The danger in this kind of residential theological education is that it often turns out to be a ghetto community that concerns with its own interests, petty quarrels, and totally unconcerned about the what happens outside. We cut ourselves from the outside world for whom we undertake theological training. We fail to understand the real problems and hopes, anxieties and aspirations of the people. In a protected community, only protected theology can grow. There are no challenges from society to such a theology, and so, such a theology has hardly the capacity to challenge the society. We continue produce many Pharisees and Levites but less Samaritans. Many theological graduates are experts in running the affairs of the Church but completely failed to connect theological knowledge with wider society.

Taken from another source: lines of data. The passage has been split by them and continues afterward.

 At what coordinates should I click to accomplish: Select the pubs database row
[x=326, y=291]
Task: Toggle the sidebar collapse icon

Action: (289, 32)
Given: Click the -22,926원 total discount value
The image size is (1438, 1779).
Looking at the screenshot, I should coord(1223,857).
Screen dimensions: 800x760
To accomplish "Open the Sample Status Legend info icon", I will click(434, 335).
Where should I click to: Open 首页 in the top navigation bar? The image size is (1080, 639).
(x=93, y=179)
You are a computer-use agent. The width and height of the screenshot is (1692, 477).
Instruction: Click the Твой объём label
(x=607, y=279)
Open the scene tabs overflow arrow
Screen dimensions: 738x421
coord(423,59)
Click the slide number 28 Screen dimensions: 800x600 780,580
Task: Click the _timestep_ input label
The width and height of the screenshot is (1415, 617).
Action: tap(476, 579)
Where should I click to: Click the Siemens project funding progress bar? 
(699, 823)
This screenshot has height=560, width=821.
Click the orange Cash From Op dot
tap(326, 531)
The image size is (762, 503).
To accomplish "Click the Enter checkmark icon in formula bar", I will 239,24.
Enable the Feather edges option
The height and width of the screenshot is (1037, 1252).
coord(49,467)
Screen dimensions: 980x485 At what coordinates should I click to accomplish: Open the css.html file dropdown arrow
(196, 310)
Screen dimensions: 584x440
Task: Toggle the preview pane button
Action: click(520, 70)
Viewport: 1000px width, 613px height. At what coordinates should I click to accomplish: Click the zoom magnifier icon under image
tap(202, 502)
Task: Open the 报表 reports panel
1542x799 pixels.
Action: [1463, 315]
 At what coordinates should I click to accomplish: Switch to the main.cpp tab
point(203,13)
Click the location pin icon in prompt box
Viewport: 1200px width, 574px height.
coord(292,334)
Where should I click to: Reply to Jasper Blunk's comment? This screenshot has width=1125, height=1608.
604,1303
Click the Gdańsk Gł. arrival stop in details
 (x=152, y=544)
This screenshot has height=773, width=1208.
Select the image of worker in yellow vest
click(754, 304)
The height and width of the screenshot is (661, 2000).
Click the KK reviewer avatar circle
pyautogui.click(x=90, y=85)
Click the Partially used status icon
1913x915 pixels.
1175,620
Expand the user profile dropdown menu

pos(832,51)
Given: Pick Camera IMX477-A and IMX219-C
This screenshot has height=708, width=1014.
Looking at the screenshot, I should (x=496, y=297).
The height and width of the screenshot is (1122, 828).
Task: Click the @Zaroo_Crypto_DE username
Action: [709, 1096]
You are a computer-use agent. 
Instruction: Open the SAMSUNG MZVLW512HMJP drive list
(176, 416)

Therefore in order to develop a relevant and challenging theology, we must search for ways and means for theological education to take place outside of theological campus. We must think of our involvement outside of ‘mission compound’ or within the four walls of the church. Living a good life in the mission compound or preaching a good sermon within the church cannot bring transformation in the society. We must dismantle ‘mission compound’ mentality. We must leave behind the ‘holier than thou’ attitude of the church. We must be one with the people sharing their joys and sorrows, their pains and happiness, their anxieties, their aspirations. We need to learn many things from society and not always trying to teach them. This will make ministry fruitful. To that end, Baptist Theological College, Pfutsero, is initiating a Life Skills Training Institute with the hope of injecting new thoughts and providing new perspective to theological education.